RECORDS SHOWN:
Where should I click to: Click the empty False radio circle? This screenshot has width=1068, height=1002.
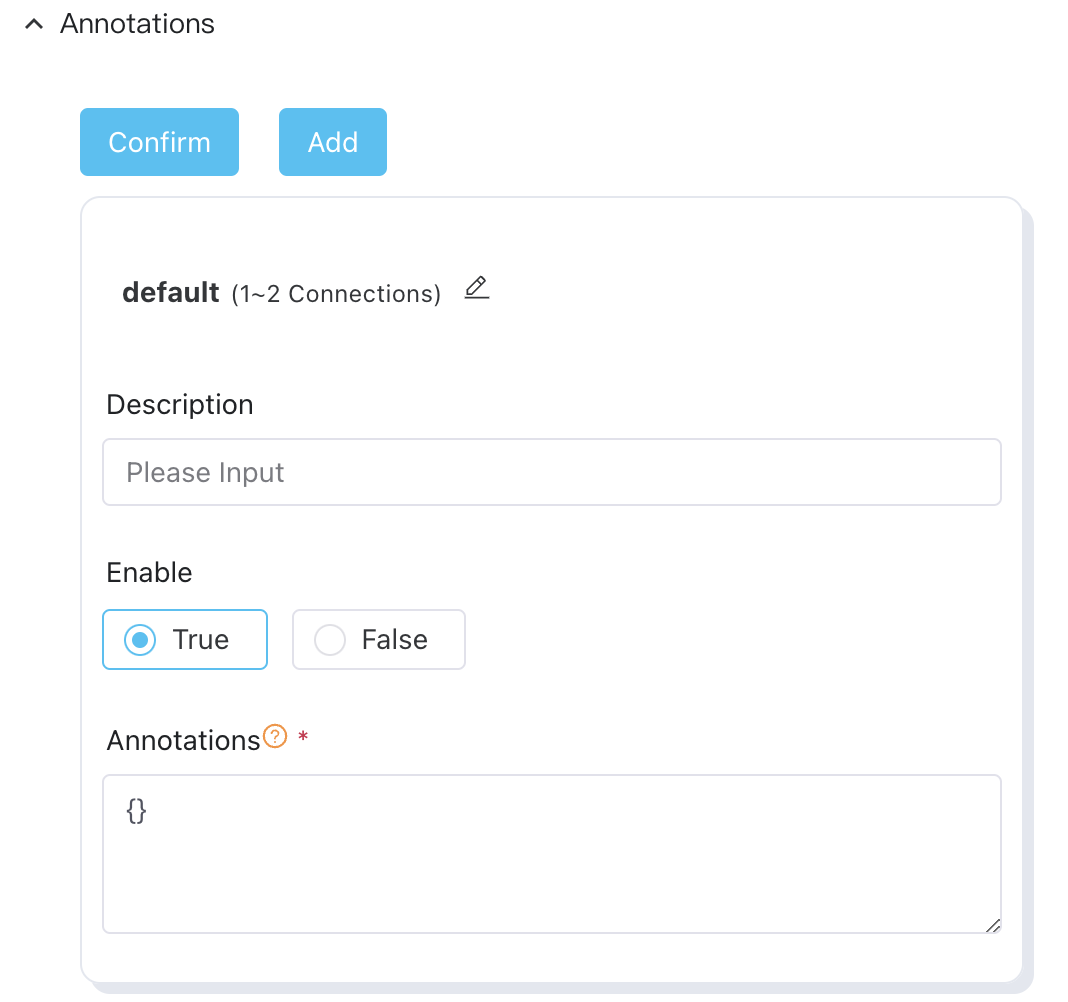[330, 640]
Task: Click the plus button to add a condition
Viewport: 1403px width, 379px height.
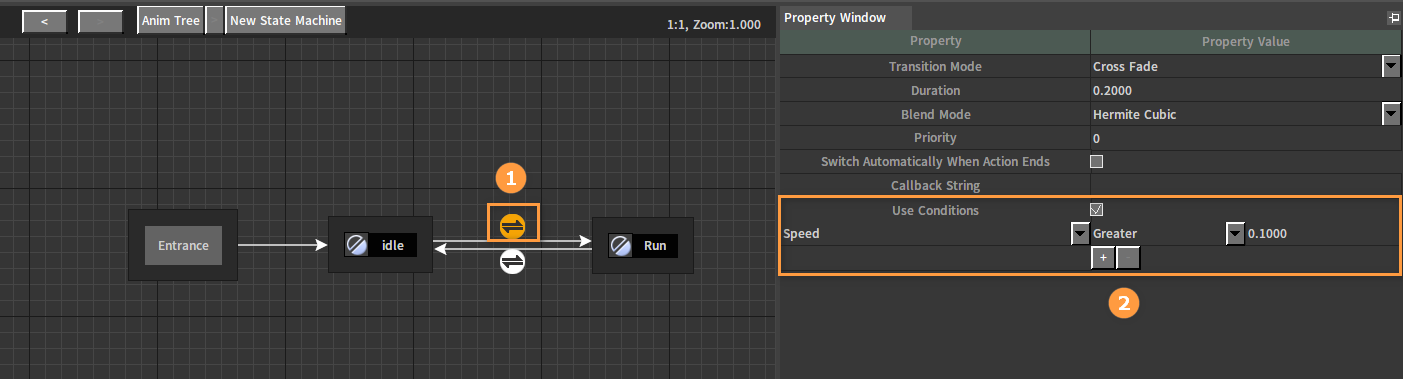Action: coord(1102,258)
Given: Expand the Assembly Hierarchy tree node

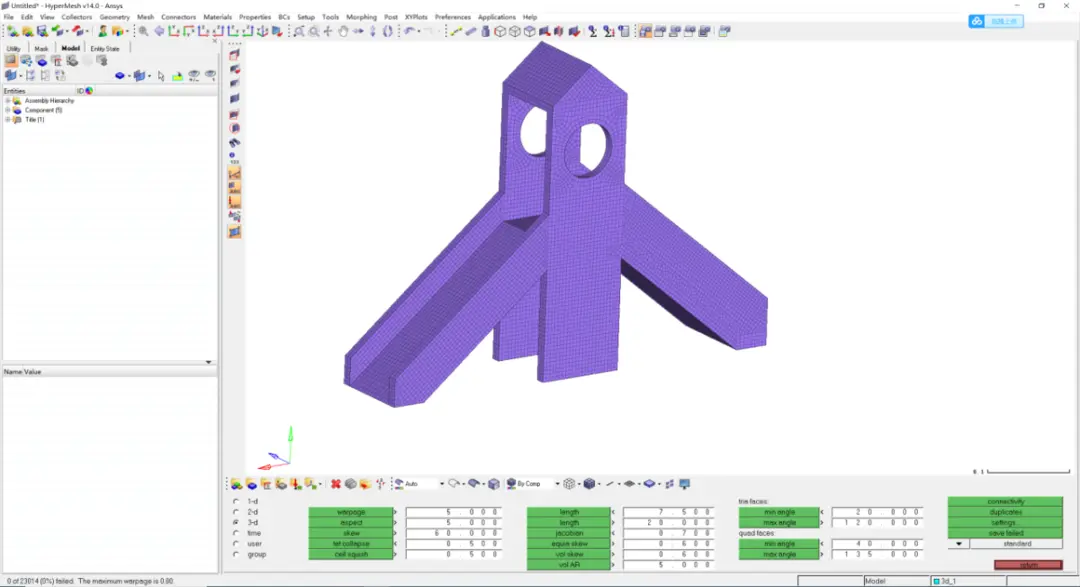Looking at the screenshot, I should click(x=8, y=101).
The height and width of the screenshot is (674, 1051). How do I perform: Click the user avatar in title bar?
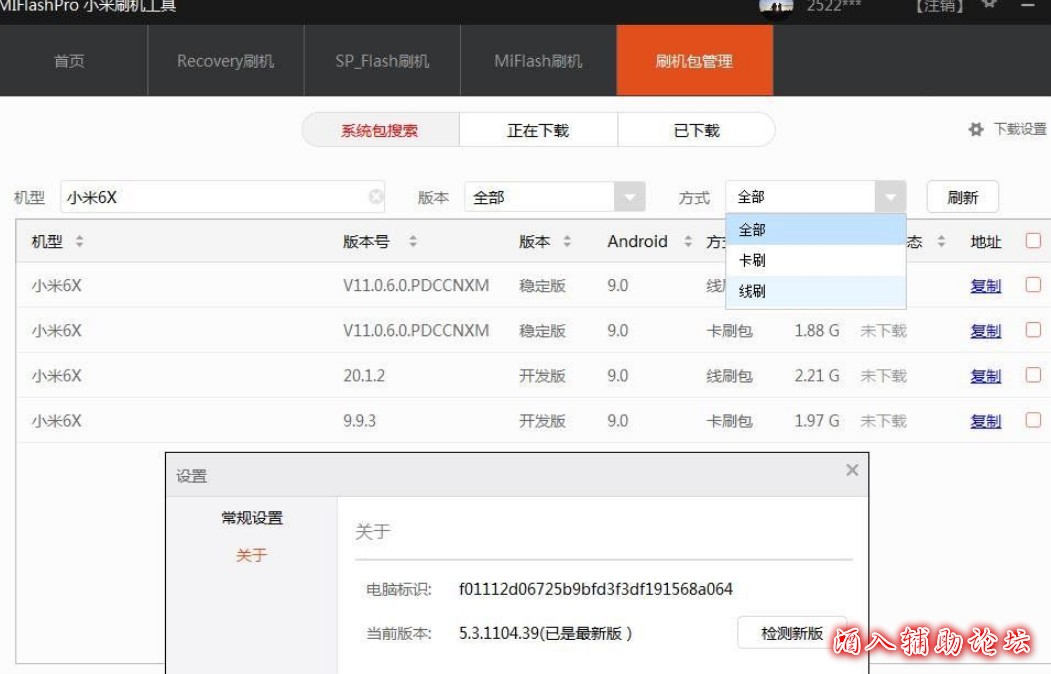(776, 8)
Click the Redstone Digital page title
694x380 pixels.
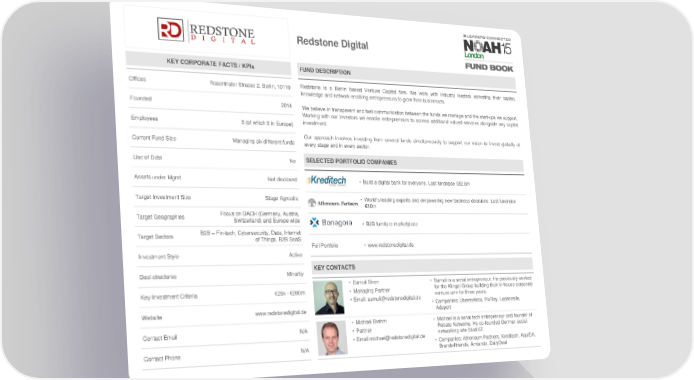point(332,43)
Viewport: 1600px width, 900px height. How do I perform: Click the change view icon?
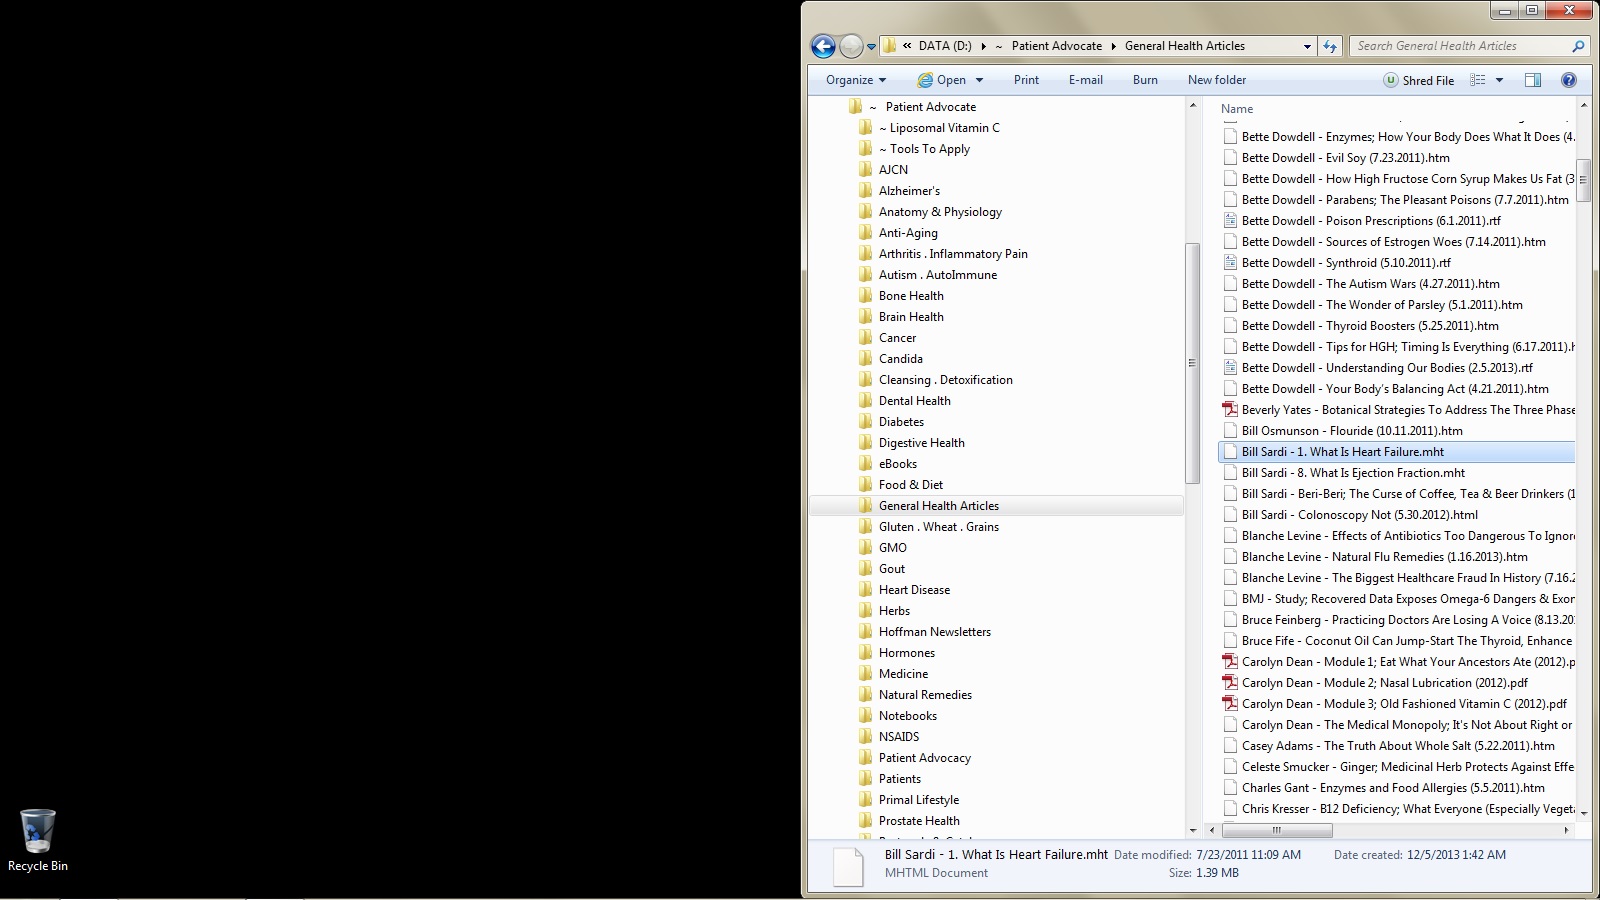pos(1478,80)
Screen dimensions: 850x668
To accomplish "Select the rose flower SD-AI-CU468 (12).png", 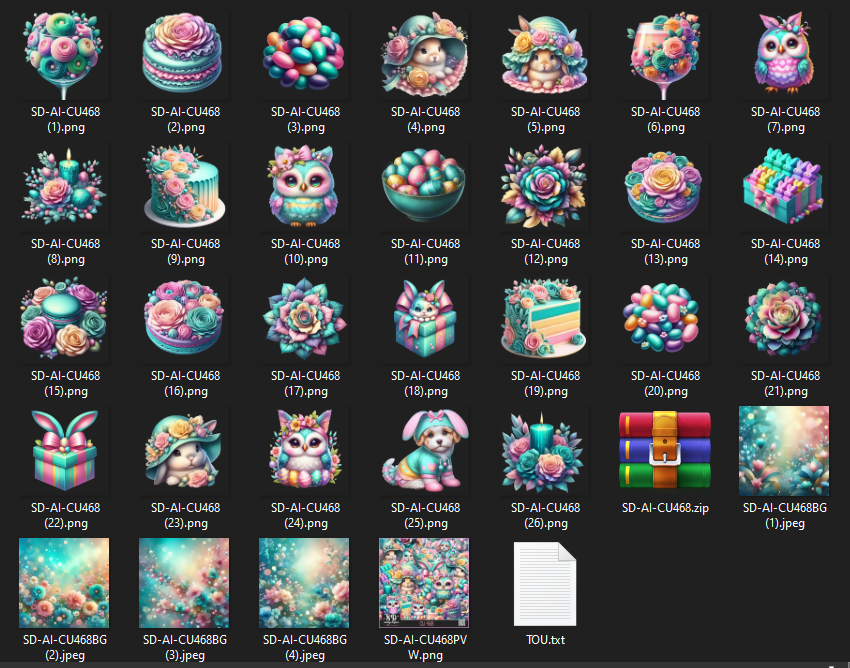I will pos(545,187).
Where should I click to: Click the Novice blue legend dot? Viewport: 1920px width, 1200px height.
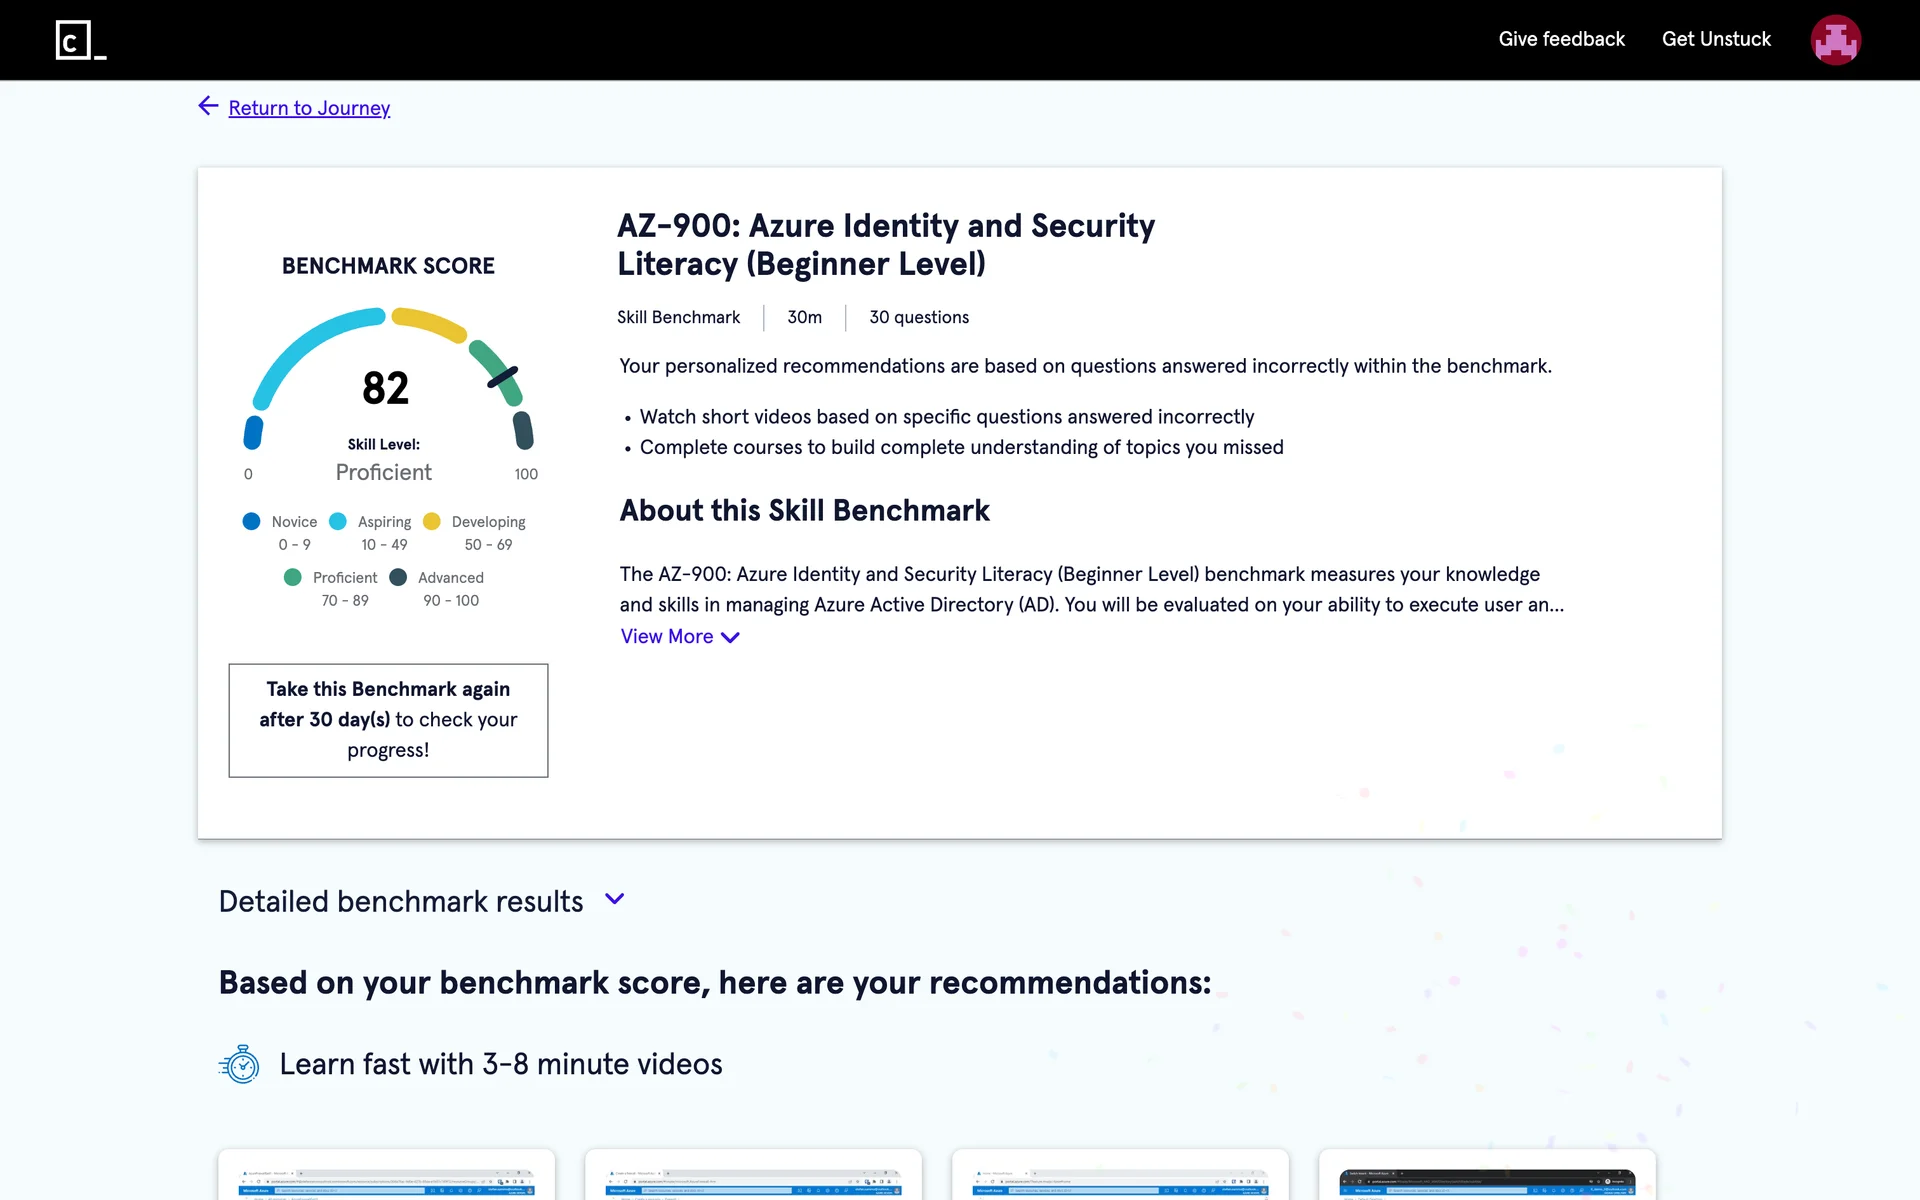tap(251, 521)
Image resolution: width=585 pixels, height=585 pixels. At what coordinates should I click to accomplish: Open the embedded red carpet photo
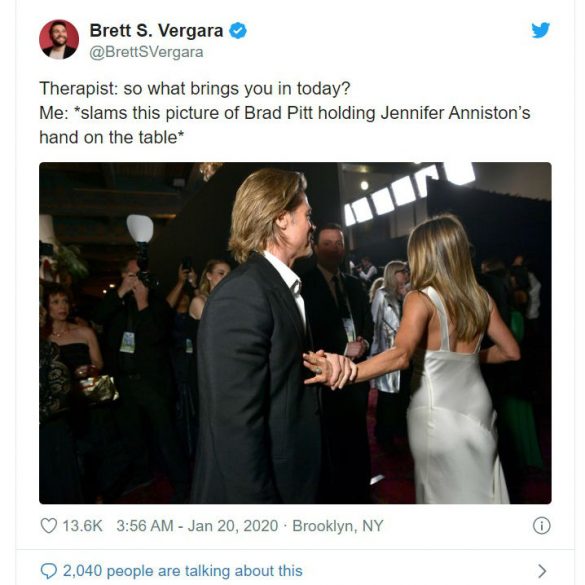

OBJECTIVE:
Gather every line of the rows above that contains the string "width". Case counts.

SOLUTION TO THIS EXERCISE:
Where should I click to: Click the empty False radio circle? This screenshot has width=1068, height=1002.
Viewport: 1403px width, 379px height.
The height and width of the screenshot is (674, 1051). How do I perform: Click the user avatar in title bar?
Viewport: 1600px width, 900px height. How do I perform: Click the change view icon?
Where should I click to: Click the Novice blue legend dot? Viewport: 1920px width, 1200px height.
Image resolution: width=585 pixels, height=585 pixels. At what coordinates should I click to accomplish: Open the embedded red carpet photo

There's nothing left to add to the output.